The following descriptions are only a cursory look into these two schools of shakuhachi. The lineages of these two schools is extremely complex. So I will only touch on some basic information and a few key figures. For a more extensive and complete study, please refer to Adreas Gutzwiller's dissertation on the Kinko Ryu, Christopher Yohmei Blasdel's book, Shakuhachi: A Manual For Learning, and Riley Lee's Phd. dissertation on transmission of honkyoku.

Kinko-Ryu

Kurosawa Kinko (1710-1771) , founder of the Kinko style of shakuhachi, was a komuso monk born into a samurai family. He was responsible for taking the honkyoku of the past, which was concerned mainly with meditation, and adding a higher degree of musicality to it. He travelled all over Japan and collected 33 honkyoku pieces, which now make up the core of the Kinko style of shakuhachi. He also improved the instrument, perhaps improving the bore structure to access certain tones easier. It wasn't until the second generation of the Kinko family that the delineation of a Kinko style was recognized since there were no styles of shakuhachi during his time.

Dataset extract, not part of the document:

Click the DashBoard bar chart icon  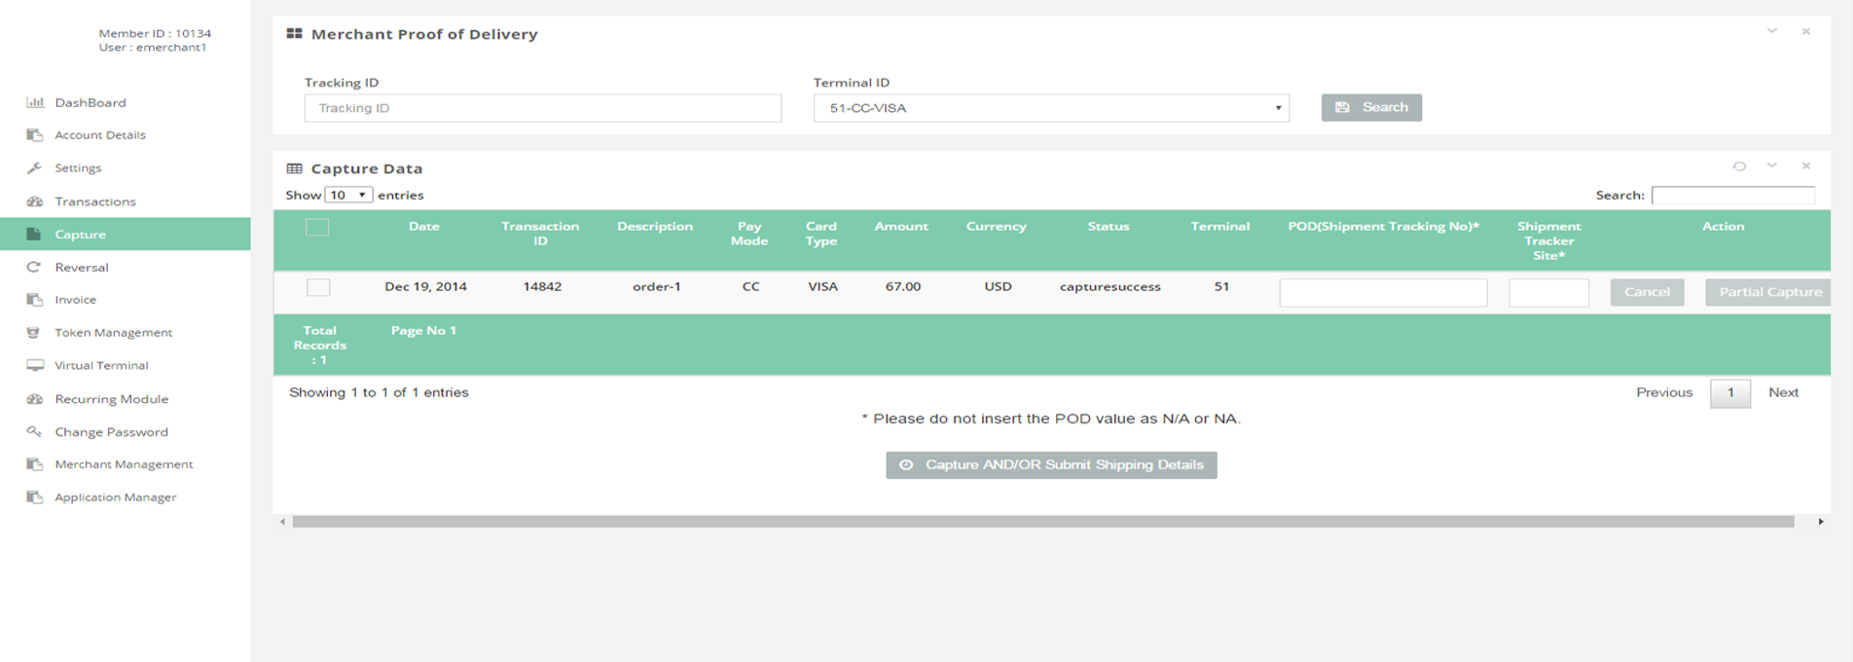pyautogui.click(x=35, y=102)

During the Meiji restoration (1871) the sect of shakuhachi monks (Fuke-shu) was banned by the government. It's use as a ritual tool was outlawed, but musically, it was enjoying great popularity among the secular classes, being used in ensemble with koto and shamisen (sankyoku). However, the shakuhachi was in serious threat of becoming obsolete, so the two men responsible for taking shakuhachi into the modern world were, Yoshida Itcho and Araki Kodo of the Kinko style. They persuaded the government to let anyone play shakuhachi as a musical instrument, thus making it accessible to everyone. It was through their efforts that the musical popularity of the shakuhachi spread after it was outlawed as a religious tool.

One of Araki Kodo's most significant accomplishments was the development of a system of notation for the music of the shakuhachi utilizing the katagana script, which is read vetically (up to down, and right to left). Also, a system of dots and lines was created to indicate rhythm and tempo when gaikyoku (outside pieces) were played.

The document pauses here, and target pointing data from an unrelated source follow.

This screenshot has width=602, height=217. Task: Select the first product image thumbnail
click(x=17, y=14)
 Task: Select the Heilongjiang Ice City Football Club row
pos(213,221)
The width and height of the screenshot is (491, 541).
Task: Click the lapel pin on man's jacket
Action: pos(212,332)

Three generations later, the disciple of Kodo II, Junsuke Kawase I (1870-1957) improved on the the notation even more making it easier to read and more accessible to the public. He organized the Chikuyu Sha shakuhahchi organization which became the largest organization within the Kinko style and has membership throughout the country and the world. It is his music which became the standard for all Kinko players.

Tozan

Nakao Tozan (1876-1956), founder of the Tozan style of shakuhachi, was born in Osaka. He came from a musical family, his mother being a daughter of a famous shamisen master, Terauchi Daikengyo of Kyoto. He learned how to play shamisen as a child and learned how to play shakuhachi on his own. When he was in his late teens he joined the Myoan Society of shakuhachi monks and developed technique with them.

In his early 20's he opened up his first shakuhachi studio in Osaka. This was the beginning of the Tozan style. In 1904 he began composing pieces for the shakuhachi which later became the honkyoku of the Tozan style. He was very knowlegeable about western music, creating new performance and teaching methods, and revising the music for shakuhachi. Consequently, he was very successful at popularizing the shakuhachi, attracting a large following, especially among the youth of Kansai. He moved the Tokyo in 1922 and collaborated with the famous koto composer, Miyagi Michiyo; but Kansai still remains the centre of the Tozan school.

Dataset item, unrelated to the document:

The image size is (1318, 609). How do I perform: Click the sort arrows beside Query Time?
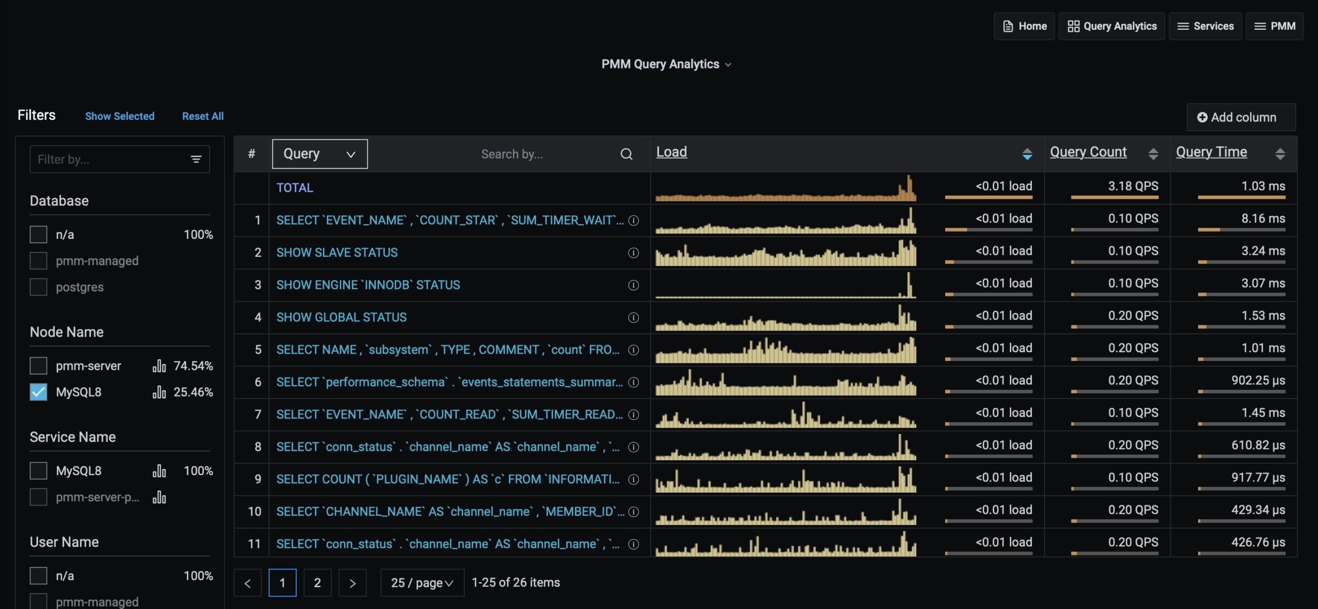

Comparison between Kinko and Tozan styles

Unlike the Tozan school, the Kinko style has no central organization (ie moto). This has allowed the Kinko style to enjoy more diversification and freedom of expression. Students of the Kinko style who were proficient enough usually broke off and formed their own sects and created their own gaikyoku and notation styles (but was usually based on the original script of Araki Kodo I).

Both styles however emphasize musicality rather than suizen (blowing meditation). Both place high emphasis on gaikyoku training, especially playing with an ensemble of jiuta shamisen and Ikuta style koto. Furthermore, both styles have always had a positive attitude towards new music and are active in the contemporary music scene.